(Stored data entries)
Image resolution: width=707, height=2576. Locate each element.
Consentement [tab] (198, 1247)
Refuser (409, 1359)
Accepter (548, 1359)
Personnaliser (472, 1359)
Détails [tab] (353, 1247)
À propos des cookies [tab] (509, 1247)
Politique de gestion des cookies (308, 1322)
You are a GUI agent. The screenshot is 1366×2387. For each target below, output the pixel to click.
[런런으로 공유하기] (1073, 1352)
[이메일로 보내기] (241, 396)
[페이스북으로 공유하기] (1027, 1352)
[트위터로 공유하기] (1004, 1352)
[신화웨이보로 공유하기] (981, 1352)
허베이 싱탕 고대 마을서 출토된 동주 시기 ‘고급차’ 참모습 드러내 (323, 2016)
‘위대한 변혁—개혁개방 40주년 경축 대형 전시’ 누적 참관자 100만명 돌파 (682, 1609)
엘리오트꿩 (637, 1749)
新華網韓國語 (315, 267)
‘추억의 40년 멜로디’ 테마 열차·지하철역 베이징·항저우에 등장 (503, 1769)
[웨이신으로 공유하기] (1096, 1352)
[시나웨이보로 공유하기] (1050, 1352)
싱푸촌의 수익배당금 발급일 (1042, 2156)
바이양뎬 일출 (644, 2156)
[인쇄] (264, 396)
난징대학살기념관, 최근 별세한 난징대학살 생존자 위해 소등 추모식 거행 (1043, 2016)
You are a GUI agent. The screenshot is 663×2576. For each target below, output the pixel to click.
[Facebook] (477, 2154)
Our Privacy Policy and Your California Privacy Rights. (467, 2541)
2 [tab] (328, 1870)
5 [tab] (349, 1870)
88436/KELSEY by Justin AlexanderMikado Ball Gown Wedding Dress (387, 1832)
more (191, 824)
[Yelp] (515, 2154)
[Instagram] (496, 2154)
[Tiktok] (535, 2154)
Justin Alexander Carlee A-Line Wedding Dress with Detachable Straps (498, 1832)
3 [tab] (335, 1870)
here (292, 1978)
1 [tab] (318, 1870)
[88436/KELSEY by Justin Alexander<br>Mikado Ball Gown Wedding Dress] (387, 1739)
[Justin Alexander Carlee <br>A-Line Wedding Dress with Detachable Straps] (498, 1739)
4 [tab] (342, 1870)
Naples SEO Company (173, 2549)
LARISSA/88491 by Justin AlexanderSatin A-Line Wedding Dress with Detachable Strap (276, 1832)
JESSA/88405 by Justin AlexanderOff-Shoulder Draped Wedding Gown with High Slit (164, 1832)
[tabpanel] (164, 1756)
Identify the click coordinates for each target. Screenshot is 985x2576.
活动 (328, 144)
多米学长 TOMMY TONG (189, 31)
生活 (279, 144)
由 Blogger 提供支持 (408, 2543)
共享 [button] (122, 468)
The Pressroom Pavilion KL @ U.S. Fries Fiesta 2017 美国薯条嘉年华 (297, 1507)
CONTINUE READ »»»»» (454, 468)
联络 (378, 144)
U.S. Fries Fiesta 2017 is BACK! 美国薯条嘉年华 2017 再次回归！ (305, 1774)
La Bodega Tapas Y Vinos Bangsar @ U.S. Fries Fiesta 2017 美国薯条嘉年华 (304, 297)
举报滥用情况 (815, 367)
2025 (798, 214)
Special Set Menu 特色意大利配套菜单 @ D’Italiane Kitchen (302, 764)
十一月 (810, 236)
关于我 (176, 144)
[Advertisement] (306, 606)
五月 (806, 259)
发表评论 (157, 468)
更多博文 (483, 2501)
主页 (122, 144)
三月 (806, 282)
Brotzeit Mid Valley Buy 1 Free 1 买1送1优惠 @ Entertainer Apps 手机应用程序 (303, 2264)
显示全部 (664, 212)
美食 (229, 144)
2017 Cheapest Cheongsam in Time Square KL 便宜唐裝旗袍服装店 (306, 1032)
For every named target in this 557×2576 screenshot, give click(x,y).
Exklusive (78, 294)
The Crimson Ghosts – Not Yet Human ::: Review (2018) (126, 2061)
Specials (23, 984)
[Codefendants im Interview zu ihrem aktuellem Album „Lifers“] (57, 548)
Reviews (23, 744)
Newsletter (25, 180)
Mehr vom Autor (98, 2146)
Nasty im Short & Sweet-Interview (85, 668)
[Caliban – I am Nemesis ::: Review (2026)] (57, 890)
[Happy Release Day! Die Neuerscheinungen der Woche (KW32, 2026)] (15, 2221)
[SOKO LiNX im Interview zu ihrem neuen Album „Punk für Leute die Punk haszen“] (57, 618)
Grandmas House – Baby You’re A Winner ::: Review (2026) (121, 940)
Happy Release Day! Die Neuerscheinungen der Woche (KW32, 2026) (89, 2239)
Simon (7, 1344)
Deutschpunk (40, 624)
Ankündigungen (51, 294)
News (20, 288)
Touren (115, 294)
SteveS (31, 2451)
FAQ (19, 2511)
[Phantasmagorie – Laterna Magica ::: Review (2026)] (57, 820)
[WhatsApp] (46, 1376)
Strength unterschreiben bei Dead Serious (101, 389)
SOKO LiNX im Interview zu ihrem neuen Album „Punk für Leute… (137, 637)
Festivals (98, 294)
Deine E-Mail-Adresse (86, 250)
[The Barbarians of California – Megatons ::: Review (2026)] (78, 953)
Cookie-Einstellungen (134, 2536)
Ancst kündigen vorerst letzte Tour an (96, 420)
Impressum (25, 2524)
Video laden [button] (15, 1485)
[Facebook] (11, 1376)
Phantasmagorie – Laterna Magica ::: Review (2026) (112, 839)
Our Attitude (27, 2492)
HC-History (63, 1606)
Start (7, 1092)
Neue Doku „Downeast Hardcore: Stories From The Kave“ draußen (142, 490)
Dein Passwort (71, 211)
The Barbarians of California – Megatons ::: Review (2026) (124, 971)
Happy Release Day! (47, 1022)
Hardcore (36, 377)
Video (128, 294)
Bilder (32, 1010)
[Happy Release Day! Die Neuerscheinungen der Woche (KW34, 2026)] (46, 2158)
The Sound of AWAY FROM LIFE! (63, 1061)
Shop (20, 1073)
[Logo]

> Aim of the exercise: The first line of the entries above and every line after it, up to and including the line with "난징대학살기념관, 최근 별세한", should be set down exactly.

> Response box:
Image resolution: width=707, height=2576. Locate each element.
Consentement [tab] (198, 1247)
Refuser (409, 1359)
Accepter (548, 1359)
Personnaliser (472, 1359)
Détails [tab] (353, 1247)
À propos des cookies [tab] (509, 1247)
Politique de gestion des cookies (308, 1322)
You are a GUI agent. The screenshot is 1366×2387. For each target below, output the pixel to click.
[런런으로 공유하기] (1073, 1352)
[이메일로 보내기] (241, 396)
[페이스북으로 공유하기] (1027, 1352)
[트위터로 공유하기] (1004, 1352)
[신화웨이보로 공유하기] (981, 1352)
허베이 싱탕 고대 마을서 출토된 동주 시기 ‘고급차’ 참모습 드러내 (323, 2016)
‘위대한 변혁—개혁개방 40주년 경축 대형 전시’ 누적 참관자 100만명 돌파 (682, 1609)
엘리오트꿩 (637, 1749)
新華網韓國語 (315, 267)
‘추억의 40년 멜로디’ 테마 열차·지하철역 베이징·항저우에 등장 (503, 1769)
[웨이신으로 공유하기] (1096, 1352)
[시나웨이보로 공유하기] (1050, 1352)
싱푸촌의 수익배당금 발급일 (1042, 2156)
바이양뎬 일출 (644, 2156)
[인쇄] (264, 396)
난징대학살기념관, 최근 별세한 난징대학살 생존자 위해 소등 추모식 거행 (1043, 2016)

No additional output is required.